=== Required work ===
**1)** According to the London.pm FAQ, who became chief cat herder as of November 2010?
**2)** Print the London.pm FAQ passage from "We asked this" up to and including "as follows ...".

=== Extract ===
As of November 2010, Leo Lapworth has assumed the mantle of chief cat herder.
See the mailing list page.
Look for a cluster of noisy geeks. It's usually quite easy to spot us. The meetings page may say something about where in the pub (as well as in which pub) we're likely to be found.
Dave (Cross) is the founder of London.pm and was considered 'our leader' until Dec 13th 2001; if there are any problems (or, occasionally, as an excuse) then the standard response is 'Dave told us to'. Due to his no longer being our leader we are not sure of the status of this statement.
Over the years the topic of job advertising and recruitment in general has proved to be rather controversial on occassion and in order to settle the perennial question of whether job postings should be allowed to the list and who should be allowed to send them and how we have set up a jobs mailling list which you can sign up to at http://london.pm.org/mailman/listinfo/jobs. You only need to be subscribed if you want to see the posted jobs, if you want to advertise a job then please feel free to send it to the address on the above page: firstname.lastname@example.org. This is is a fully moderated announce only list, but discussion about particular jobs and the job market in general is encouraged on a jobs discussion list where replies from the jobs list are sent.
If you are a recruiter with a Perl job you might also consider submitting free of charge to http://jobs.perl.org
The simple answer is 'yes', however to try and make sure everyone is happy and remains that way we've put together a few guidelines/suggestions that we hope are useful.
Social meetings are open to anyone.
If people are using them for a commercial purpose, then it's considered good form to throw something extra into the kitty. After all free beer/soft drink always tastes better than normal beer/soft drink.
People conducting commercial activities should remember that mongers are typically unwinding after a hard days work, so a hard sell is not welcome.
It's considered bad manners to join a group who are chatting and to ignore the current topic and simply steer the conversation to your objective as fast as possible. Even if you are coming to a meeting for a purely commercial reason please attempt to get involved. Who knows you might even find it interesting.
General sentiments were summarised well on list by one member as "As long as those with commercial intent remember that we're a community, not an audience all should be fine."
We look forward to seeing you - the best way of hearing about upcoming meetings is to join the announce list.
We asked this question on list in May 2008 and got only two responses, both from people who had been involved in the course creation or delivery so we don't have any ratings. There are as follows ...

=== Supplied data ===
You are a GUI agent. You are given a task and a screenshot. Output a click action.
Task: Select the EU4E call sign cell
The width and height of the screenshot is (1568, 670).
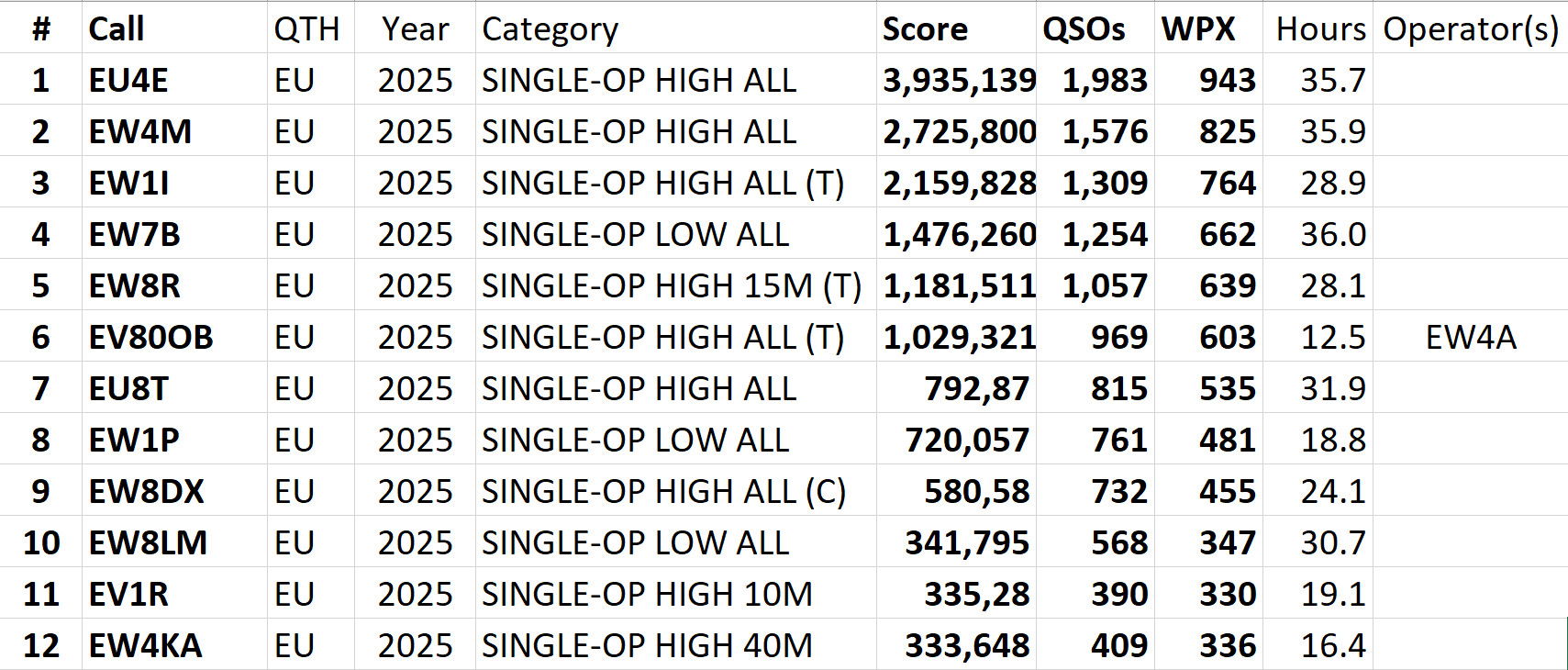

=== Correct answers ===
**1)** Leo Lapworth

**2)**
We asked this question on list in May 2008 and got only two responses, both from people who had been involved in the course creation or delivery so we don't have any ratings. There are as follows ...